Aus Anlass des 100. Jahrestags der Weihe ihrer Klosterkirche zeigen die Benediktinerinnen eine Ausstellung, die der Ausmalung der Abteikirche, aber auch der Geschichte der Beuroner Kunstschule und der Baugeschichte der Abtei gewidmet ist. Am 6. September beginnen die Feierlichkeiten mit einer Pontifikalvesper in der Abteikirche. Dem Pontifikalamt am Sonntag steht der Limburger Bischof Franz-Peter Tebartz-van Elst vor; an diesen Gottesdienst schließt sich ein Empfang im Klosterhof an. Nach einem Vortrag mit Bildern „100 Jahre Abtei St. Hildegard – ein Rückblick anlässlich des Kirchweihjubiläums“ feiern die Nonnen zusammen mit den Besuchern und Gästen die Mittagshore.
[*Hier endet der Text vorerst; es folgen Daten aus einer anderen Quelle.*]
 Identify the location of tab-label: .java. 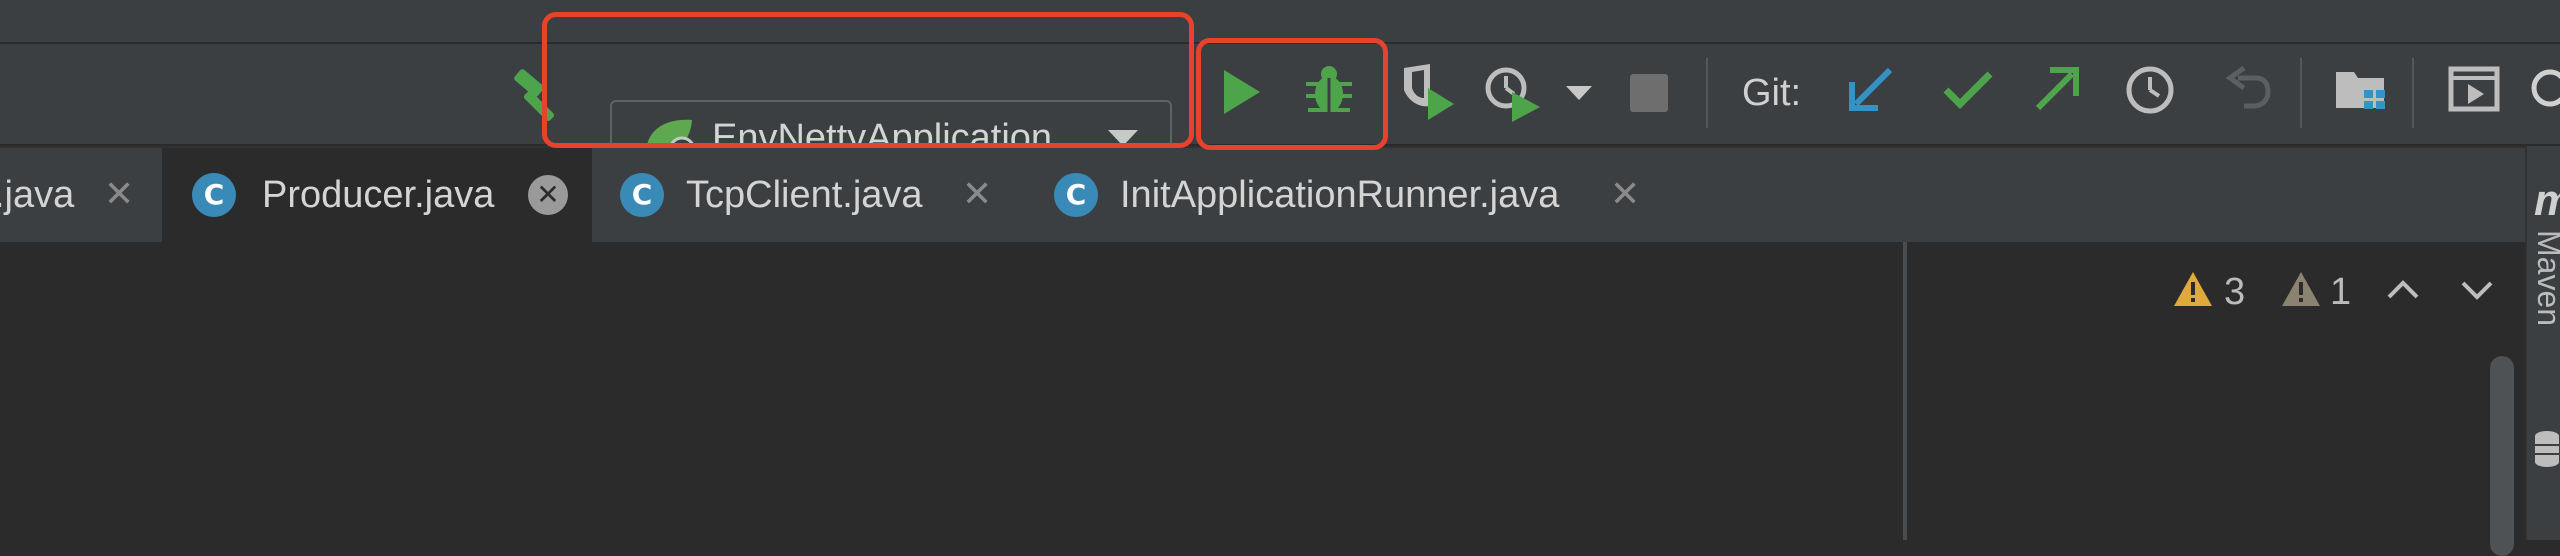
(38, 195).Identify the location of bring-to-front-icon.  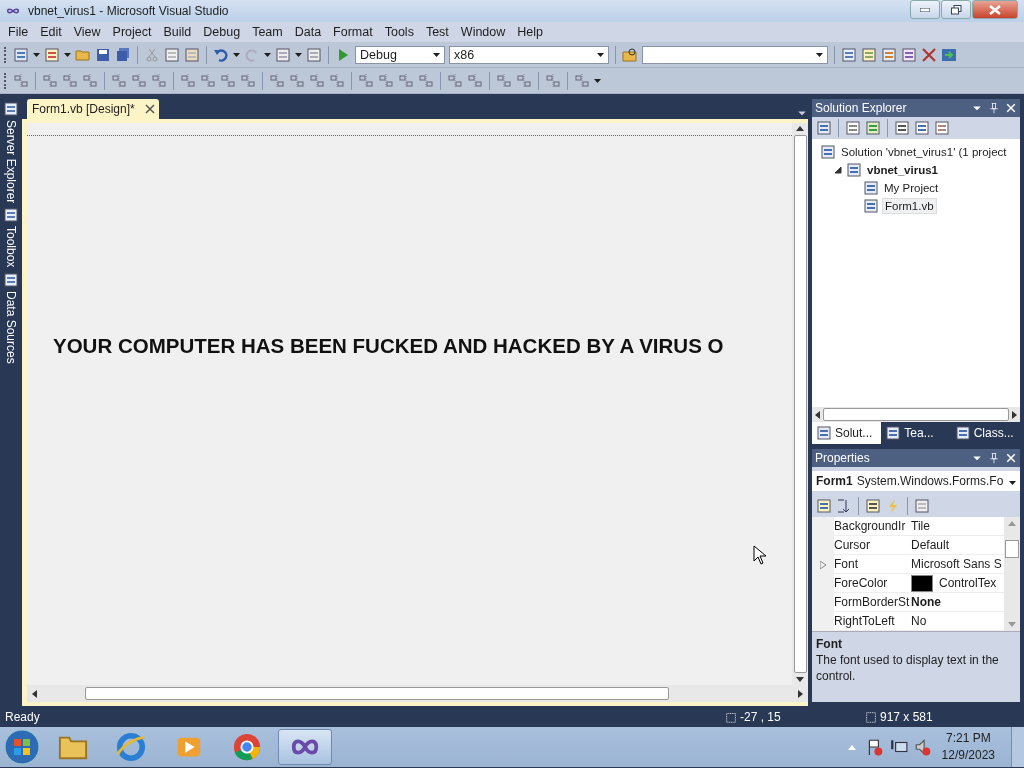
(504, 80).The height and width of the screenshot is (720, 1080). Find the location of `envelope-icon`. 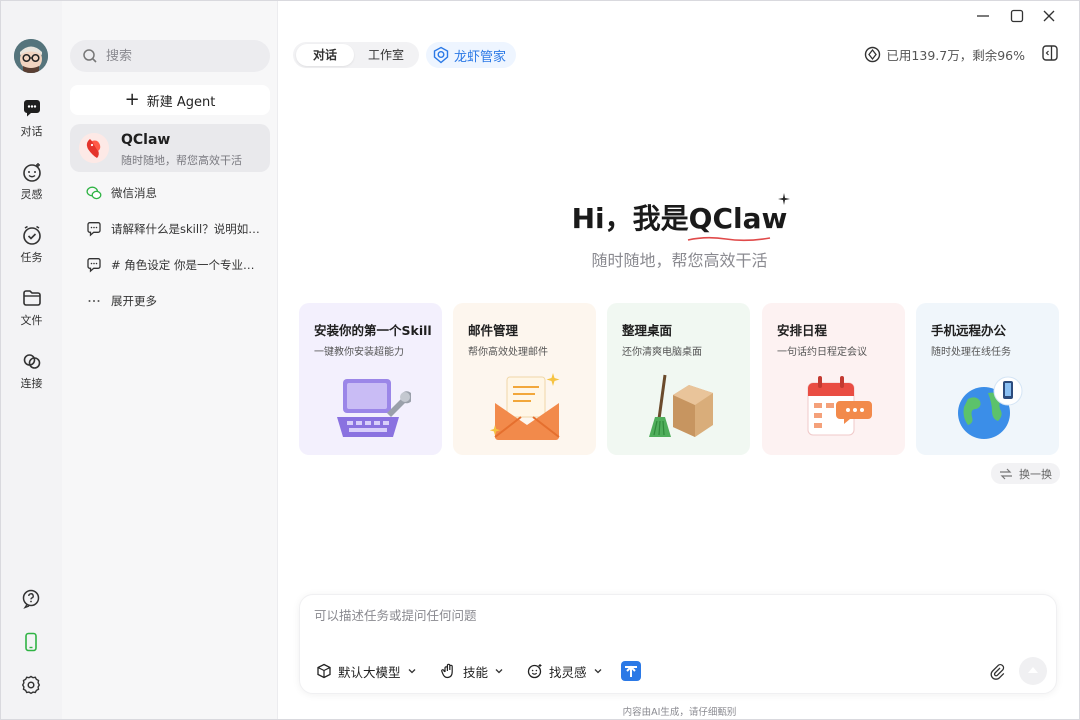

envelope-icon is located at coordinates (524, 406).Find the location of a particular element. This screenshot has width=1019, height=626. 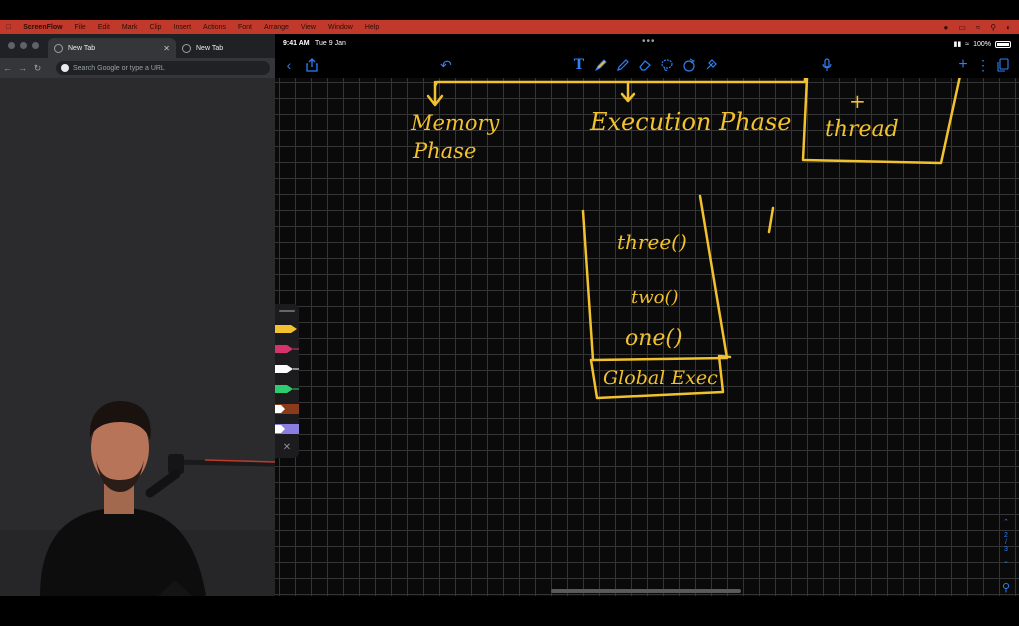

google-icon is located at coordinates (65, 68).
In seiner Mönchsregel sieht der heilige Benedikt von Nursia ein Oratorium vor, das ausschließlich dem Stundengebet der Gemeinschaft wie dem spontanen Gebet der Einzelnen dienen soll. Dabei ist er durchaus davon überzeugt, dass Gott sich nicht auf einen bestimmten Raum eingrenzen lässt und dass alle Ereignisse und Situationen des Lebens Anlass und Einladung zum Gebet werden können. Doch beim gemeinsamen Stehen vor Gott in der Liturgie verdichtet sich für ihn die Nähe Gottes: „Überall ist Gott gegenwärtig, so glauben wir ... Das wollen wir ohne jeden Zweifel ganz besonders dann glauben, wenn wir Gottesdienst feiern“ (Benediktusregel 19, 1–2). Auch hundert Jahre nach der Weihe ihrer Abteikirche bleibt das Gotteslob „Gipfel und Quelle“ für das Leben und den vielfältigen Dienst der 55 Schwestern, die heute zur Abtei St. Hildegard gehören.